While still in positive territory as a location for new restaurants, Durham RGI is lowest among these metro peers, meaning we need to start focusing on making the restaurants we have more sustainable rather than just facilitating more competition, especially from chains.
Visitor-centric economic and cultural development works on the principle of generating “demand” for existing businesses and letting the marketplace determine when more are needed.
Unfortunately, entities involved in traditional economic development, such as chambers and downtown development organizations are more often “supply-driven.”
Focused on new developments, too often these groups can be insensitive or blind to the delicate issues of sustainability in the existing business climate, until it is too late.
Restaurants in particular must be viewed as more than just tangential to development as they were considered by traditional economic developers as recently as the 1990s.
It is also important to protect organic districts from chains.
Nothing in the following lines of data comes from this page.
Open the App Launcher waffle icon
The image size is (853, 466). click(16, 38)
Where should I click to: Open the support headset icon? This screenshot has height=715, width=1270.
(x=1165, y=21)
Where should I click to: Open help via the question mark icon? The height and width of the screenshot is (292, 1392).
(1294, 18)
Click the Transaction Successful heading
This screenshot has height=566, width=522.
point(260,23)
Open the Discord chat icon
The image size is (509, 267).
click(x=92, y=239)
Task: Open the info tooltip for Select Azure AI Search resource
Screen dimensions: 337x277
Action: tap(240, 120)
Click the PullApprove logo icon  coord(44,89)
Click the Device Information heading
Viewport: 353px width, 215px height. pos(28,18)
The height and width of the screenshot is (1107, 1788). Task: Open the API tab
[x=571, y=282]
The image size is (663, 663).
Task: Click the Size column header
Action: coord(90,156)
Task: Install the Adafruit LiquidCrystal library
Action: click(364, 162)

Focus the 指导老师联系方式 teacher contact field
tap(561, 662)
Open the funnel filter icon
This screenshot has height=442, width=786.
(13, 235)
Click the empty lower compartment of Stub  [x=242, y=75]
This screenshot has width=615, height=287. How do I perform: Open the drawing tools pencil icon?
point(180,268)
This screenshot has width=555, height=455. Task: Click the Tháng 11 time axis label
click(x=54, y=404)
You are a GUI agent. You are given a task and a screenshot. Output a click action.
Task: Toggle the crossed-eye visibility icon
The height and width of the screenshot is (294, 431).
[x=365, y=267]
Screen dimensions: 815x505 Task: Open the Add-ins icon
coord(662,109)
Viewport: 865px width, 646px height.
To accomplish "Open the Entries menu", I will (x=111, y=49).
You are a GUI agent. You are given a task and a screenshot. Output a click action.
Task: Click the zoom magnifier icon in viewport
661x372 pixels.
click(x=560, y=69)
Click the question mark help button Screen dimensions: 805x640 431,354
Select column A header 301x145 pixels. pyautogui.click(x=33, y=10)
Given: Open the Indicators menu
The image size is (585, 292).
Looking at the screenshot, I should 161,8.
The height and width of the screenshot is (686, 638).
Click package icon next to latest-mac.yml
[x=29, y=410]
Unfortunately, this will be put to the test if a new development along Ninth Street includes chain restaurants as rumored. Hopefully, the developers are aware of what a chain store did to destroy Franklin Street in nearby Chapel Hill.
When making decisions or fostering a business climate communities are well-advised to adopt an index approach, taking the RGI down to the community and district level to ascertain when it is optimal or cannibalistic to grow an industry such as restaurants.
Wherever possible, the index must also factor in visitor and commuter populations to illuminate the sales per capita element. It must also take into account the research showing that fostering local, independent businesses is preferable to generic, chain development.